** Opening DATA TO EXAMINE block **
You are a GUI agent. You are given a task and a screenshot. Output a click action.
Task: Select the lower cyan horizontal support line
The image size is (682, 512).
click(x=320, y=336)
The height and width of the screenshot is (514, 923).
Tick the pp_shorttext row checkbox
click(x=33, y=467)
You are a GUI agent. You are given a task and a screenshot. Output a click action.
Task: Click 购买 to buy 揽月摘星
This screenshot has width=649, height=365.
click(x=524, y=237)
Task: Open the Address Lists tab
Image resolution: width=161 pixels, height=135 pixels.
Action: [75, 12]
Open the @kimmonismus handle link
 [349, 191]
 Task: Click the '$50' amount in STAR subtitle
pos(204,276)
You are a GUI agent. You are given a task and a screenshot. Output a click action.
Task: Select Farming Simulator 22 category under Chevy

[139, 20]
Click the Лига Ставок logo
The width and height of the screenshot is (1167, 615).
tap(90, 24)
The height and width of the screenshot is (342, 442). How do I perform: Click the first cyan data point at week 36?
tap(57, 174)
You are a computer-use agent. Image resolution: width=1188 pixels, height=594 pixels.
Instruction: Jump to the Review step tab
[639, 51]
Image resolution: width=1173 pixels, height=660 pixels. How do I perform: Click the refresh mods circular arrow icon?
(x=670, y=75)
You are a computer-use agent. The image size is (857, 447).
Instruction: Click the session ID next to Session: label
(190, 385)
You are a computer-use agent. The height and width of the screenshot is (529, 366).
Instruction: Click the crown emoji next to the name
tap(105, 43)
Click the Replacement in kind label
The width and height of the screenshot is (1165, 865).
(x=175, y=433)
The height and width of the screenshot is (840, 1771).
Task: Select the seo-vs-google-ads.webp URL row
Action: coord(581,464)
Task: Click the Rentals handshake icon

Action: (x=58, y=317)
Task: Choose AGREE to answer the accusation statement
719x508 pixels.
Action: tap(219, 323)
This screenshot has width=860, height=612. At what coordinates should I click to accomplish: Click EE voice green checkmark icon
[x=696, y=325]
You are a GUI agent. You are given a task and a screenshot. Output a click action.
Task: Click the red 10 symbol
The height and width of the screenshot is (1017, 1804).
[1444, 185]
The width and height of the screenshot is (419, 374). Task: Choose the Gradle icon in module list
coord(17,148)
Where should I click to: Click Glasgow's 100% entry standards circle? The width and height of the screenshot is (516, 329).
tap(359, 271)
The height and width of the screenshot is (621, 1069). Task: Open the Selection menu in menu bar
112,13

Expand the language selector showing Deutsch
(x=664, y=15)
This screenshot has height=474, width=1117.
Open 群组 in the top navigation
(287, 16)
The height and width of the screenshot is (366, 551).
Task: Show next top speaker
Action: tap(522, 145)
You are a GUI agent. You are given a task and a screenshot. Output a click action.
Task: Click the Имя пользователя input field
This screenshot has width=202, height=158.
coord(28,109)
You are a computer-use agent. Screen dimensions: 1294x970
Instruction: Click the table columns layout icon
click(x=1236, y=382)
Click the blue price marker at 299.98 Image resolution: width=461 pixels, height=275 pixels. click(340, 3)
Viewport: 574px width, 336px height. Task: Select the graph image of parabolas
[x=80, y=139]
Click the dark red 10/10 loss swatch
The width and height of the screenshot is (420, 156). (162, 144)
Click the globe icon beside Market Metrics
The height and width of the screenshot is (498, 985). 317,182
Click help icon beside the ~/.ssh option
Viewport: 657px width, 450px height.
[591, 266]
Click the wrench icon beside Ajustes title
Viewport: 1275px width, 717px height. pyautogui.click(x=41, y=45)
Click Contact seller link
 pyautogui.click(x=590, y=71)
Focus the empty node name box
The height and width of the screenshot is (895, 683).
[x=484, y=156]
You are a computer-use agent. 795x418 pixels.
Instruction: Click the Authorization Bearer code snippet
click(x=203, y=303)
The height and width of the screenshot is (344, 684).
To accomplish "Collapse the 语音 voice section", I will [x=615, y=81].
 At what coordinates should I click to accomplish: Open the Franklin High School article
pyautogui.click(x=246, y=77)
** Closing DATA TO EXAMINE block **
** EXERCISE BRIEF **
With nothing left out, copy the data above exactly.

** YOUR SOLUTION **
You are a GUI agent. You are given a task and a screenshot. Output a click action.
Task: Select the lower cyan horizontal support line
The image size is (682, 512).
click(x=320, y=336)
The height and width of the screenshot is (514, 923).
Tick the pp_shorttext row checkbox
click(x=33, y=467)
You are a GUI agent. You are given a task and a screenshot. Output a click action.
Task: Click 购买 to buy 揽月摘星
This screenshot has width=649, height=365.
click(x=524, y=237)
Task: Open the Address Lists tab
Image resolution: width=161 pixels, height=135 pixels.
Action: [75, 12]
Open the @kimmonismus handle link
 [349, 191]
 Task: Click the '$50' amount in STAR subtitle
pos(204,276)
You are a GUI agent. You are given a task and a screenshot. Output a click action.
Task: Select Farming Simulator 22 category under Chevy

[139, 20]
Click the Лига Ставок logo
The width and height of the screenshot is (1167, 615).
tap(90, 24)
The height and width of the screenshot is (342, 442). How do I perform: Click the first cyan data point at week 36?
tap(57, 174)
You are a computer-use agent. Image resolution: width=1188 pixels, height=594 pixels.
Instruction: Jump to the Review step tab
[639, 51]
Image resolution: width=1173 pixels, height=660 pixels. How do I perform: Click the refresh mods circular arrow icon?
(x=670, y=75)
You are a computer-use agent. The image size is (857, 447).
Instruction: Click the session ID next to Session: label
(190, 385)
You are a computer-use agent. The height and width of the screenshot is (529, 366).
Instruction: Click the crown emoji next to the name
tap(105, 43)
Click the Replacement in kind label
The width and height of the screenshot is (1165, 865).
(x=175, y=433)
The height and width of the screenshot is (840, 1771).
Task: Select the seo-vs-google-ads.webp URL row
Action: coord(581,464)
Task: Click the Rentals handshake icon

Action: (x=58, y=317)
Task: Choose AGREE to answer the accusation statement
719x508 pixels.
Action: tap(219, 323)
This screenshot has width=860, height=612. At what coordinates should I click to accomplish: Click EE voice green checkmark icon
[x=696, y=325]
You are a GUI agent. You are given a task and a screenshot. Output a click action.
Task: Click the red 10 symbol
The height and width of the screenshot is (1017, 1804).
[1444, 185]
The width and height of the screenshot is (419, 374). Task: Choose the Gradle icon in module list
coord(17,148)
Where should I click to: Click Glasgow's 100% entry standards circle? The width and height of the screenshot is (516, 329).
tap(359, 271)
The height and width of the screenshot is (621, 1069). Task: Open the Selection menu in menu bar
112,13

Expand the language selector showing Deutsch
(x=664, y=15)
This screenshot has height=474, width=1117.
Open 群组 in the top navigation
(287, 16)
The height and width of the screenshot is (366, 551).
Task: Show next top speaker
Action: tap(522, 145)
You are a GUI agent. You are given a task and a screenshot. Output a click action.
Task: Click the Имя пользователя input field
This screenshot has width=202, height=158.
coord(28,109)
You are a computer-use agent. Screen dimensions: 1294x970
Instruction: Click the table columns layout icon
click(x=1236, y=382)
Click the blue price marker at 299.98 Image resolution: width=461 pixels, height=275 pixels. click(340, 3)
Viewport: 574px width, 336px height. Task: Select the graph image of parabolas
[x=80, y=139]
Click the dark red 10/10 loss swatch
The width and height of the screenshot is (420, 156). (162, 144)
Click the globe icon beside Market Metrics
The height and width of the screenshot is (498, 985). 317,182
Click help icon beside the ~/.ssh option
Viewport: 657px width, 450px height.
[591, 266]
Click the wrench icon beside Ajustes title
Viewport: 1275px width, 717px height. pyautogui.click(x=41, y=45)
Click Contact seller link
 pyautogui.click(x=590, y=71)
Focus the empty node name box
The height and width of the screenshot is (895, 683).
[x=484, y=156]
You are a computer-use agent. 795x418 pixels.
Instruction: Click the Authorization Bearer code snippet
click(x=203, y=303)
The height and width of the screenshot is (344, 684).
To accomplish "Collapse the 语音 voice section", I will [x=615, y=81].
 At what coordinates should I click to accomplish: Open the Franklin High School article
pyautogui.click(x=246, y=77)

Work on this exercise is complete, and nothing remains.